Interdisciplinary Seminars
Interdisciplinary seminars are liberal arts courses that engage a variety of themes or issues in the history of ideas. Generally, these courses focus on classic texts, great books, and significant works in the humanities, social sciences, and sciences. These courses are relatively small (25 students max.) and they emphasize class discussion and thoughtful writing assignments.
Examples of courses include:
Modern American Narratives
K20.1130, George Shulman
Culture is shaped by the stories that people tell themselves about themselves, and “narratives”—at once collective and personal—are ways of understanding the world and forms of power. In every culture, too, some stories are dominant and determine who is entitled to speak, and what is defined as normal, realistic, or true, setting the very terms by which we engage in self-reflection and action. No wonder narratives are crucial in politics! Focusing on America since World War II, we will ask: How are fundamental aspects of American society—especially white supremacy, but also mass immigration, industrial capitalism, consumer culture, and the cold war—represented in stories? How is the very idea of an “American” identity created through narrative? How is civil rights activism, anti-war protest, counter-cultural revolt, feminism (and backlash against them) justified by stories about a special American nationhood? How should we now narrate the meaning of 9/11? Texts include: essays by C. Wright Mills; James Baldwin, The Fire Next Time; Norman Mailer, Why Are We In Vietnam?; Thomas Pynchon, The Crying of Lot 49; Barati Mukherjee, Jasmine; the movies Thelma and Louise and Lonestar; Tony Kushner, Angels in America; and Philip Roth, Human Stain.
Culture as Communication
K20.1193, Vasu Varadhan
This course examines the concept of culture through its forms of communication. The shift from orality to literacy and on to electronic processing has important consequences for the social, political, and economic structures within a culture. If we take as axiomatic that every culture wishes to preserve itself through its forms of communication, we then need to ask ourselves which forms of communication are best suited for this purpose. What happens to cultures when traditional forms of communication are forced to compete with the newer technologies? What do we mean by “knowledge” in the age of information? The impact of written narrative on orality will be discussed as well as the changes brought about by the invention of the printing press. We will examine the development of electronic media including the newer technologies such as the Internet and analyze their effects on individual and cultural levels. Readings may include Plato’s Phaedrus, Walter Ong’s Orality and Literacy, Achebe’s Things Fall Apart, McLuhan’s Understanding Media, and Lessig’s The Future of Ideas.

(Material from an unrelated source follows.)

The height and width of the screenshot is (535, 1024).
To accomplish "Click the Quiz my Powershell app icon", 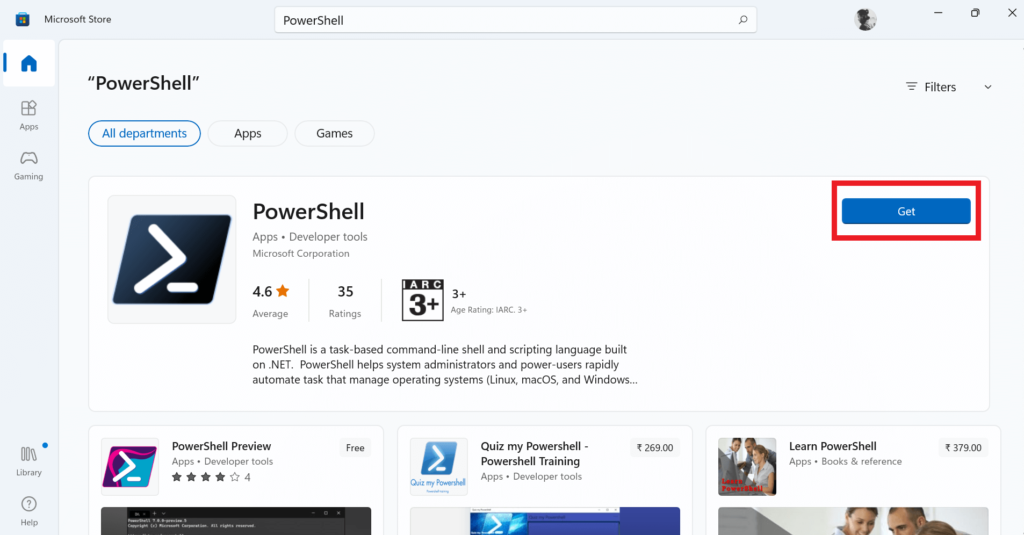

Digital Revolution: History of Media III
K20.1042 SOC, 4 CR TR 2:00-3:15 Stephen Duncombe
We are in the midst of a revolution: the Digital Revolution. Computers permeate nearly every aspect of our life, yet we understand relatively little about how they work, their historical development, and their impact on society and our consciousness. In this course we will explore this ever changing and rapidly expanding terrain, paying special attention to how computers and the Internet are transforming how we understand identity and community, our sense of place, and notions of authenticity. In addition, we will explore the conflict between free and open communication and information commerce, addressing the greater issue of who benefits from this digital revolution. Readings will include cyberpunk novels, historical texts, and contemporary case studies, as well as theoretical works by Plato, Lewis Mumford, Walter Benjamin, Sherry Turkle, Jean Baudrillard and Donna Haraway. On-line communication will be an integral component of the course.
Sound and Sense
K20.1071 HUM, 4 CR TR 3:30-4:45 Lisa Goldfarb
In this course we study the correspondence between the world of sound and the world of words. While the analogy between poetry and music reaches back to the origins of poetry, in the late nineteenth and twentieth centuries poets, philosophers, writers of fiction, and composers breathed new life into the relationship between these arts. We look back to some early philosophical writings on the relations between poetry and music, and then examine how symbolist and modernist thinkers considered these arts. Our inquiry will concentrate on why there was such a rebirth of interest on the part of philosophers, poets, writers, and musicians in the expressive possibilities born of the intermingling of these art forms. Readings may include Plato’s Phaedrus, Aristotle’s On the Art of Poetry and On Music, poems of Mallarmé, Valéry, Langston Hughes, Stevens, as well as Forster’s A Room with a View and Stravinsky’s The Poetics of Music.